In an interesting post for Inside ARM last month, Mike Ginsberg discussed the recent increase in the number of credit cards being issues to customers with lower credit scores. Ginsberg took the stance that this is a promising sign that there will be plenty of future business for debt collection agencies, but he neglected to look at the situation from the perspective of the small business owners who extend credit to their customers.
In the article, Ginsberg quoted some alarming statistics. He said that banks and credit card companies issued 39% more new cards in the first quarter of 2014 than they did in the previous year. He also stated that one third of the balances carried on Capital One credit cards belong to borrowers with FICO scores of 660 or lower. Similar numbers were also provided for Wells Fargo customers.
It’s no secret that credit requirements got much stricter after the financial crisis in 2008. It’s also pretty obvious that those requirements are loosening as consumer confidence in the economy continues to improve.
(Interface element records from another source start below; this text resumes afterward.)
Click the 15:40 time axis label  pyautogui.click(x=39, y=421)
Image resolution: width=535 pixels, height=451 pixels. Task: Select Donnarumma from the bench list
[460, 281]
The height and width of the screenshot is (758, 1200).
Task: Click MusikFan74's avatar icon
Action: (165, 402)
Depending on how your business interacts with creditors or debtors, this could have either a positive or a negative impact on your long-term business outlook.
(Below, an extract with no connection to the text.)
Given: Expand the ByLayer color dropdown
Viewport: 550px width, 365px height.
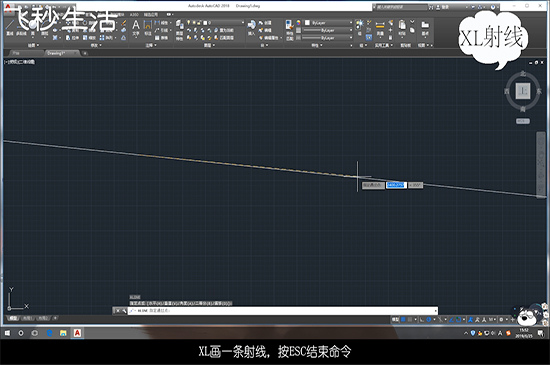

Good News for Collection Agencies
Ginsberg takes the position that these increases in new credit cards is a good thing for the collections industry. All of the recent legislation that has been passed to protect debtors has made the job of collecting outstanding debts incredibly difficult. In addition to federal laws many states have implemented even more regulations. Debt collection in California has become incredibly difficult to pursue.
However, Ginsberg argues that having more total debts to collect will help balance out the new regulations. If more credit cards are being issues to less qualified customers, the odds that those customers will default on their payments goes up exponentially. Anyone in the collection industry who earns a living purchasing and collecting bad debts will have plenty of future work coming their way, according to Ginsberg.
Bad News for Small Businesses
If you own or manage a small business that operates by extending credit to its customers, you probably aren’t very concerned with the amount of business or regulations that your collection agency has to deal with. You likely view every case you forward to your collection agency as a loss regardless of how much they are able to collect.
As a business that extends credit, the expanded use of credit by consumers is concerning to you because as people continue to use more and more credit, they become more likely to default on that credit. It’s one thing to extend credit to a qualified customer, but if that customer then takes on debt from seven other suppliers, they are far more likely to default on the amount owed to you.
While the amount of credit card borrowing is a macro issue and most small businesses still operate from a micro point-of-view, this is the type of concern that can cause big problems down the road. Make sure you are thoroughly doing your homework before extending credit to your customers, and make sure you stay on top of any customers who begin making late payments!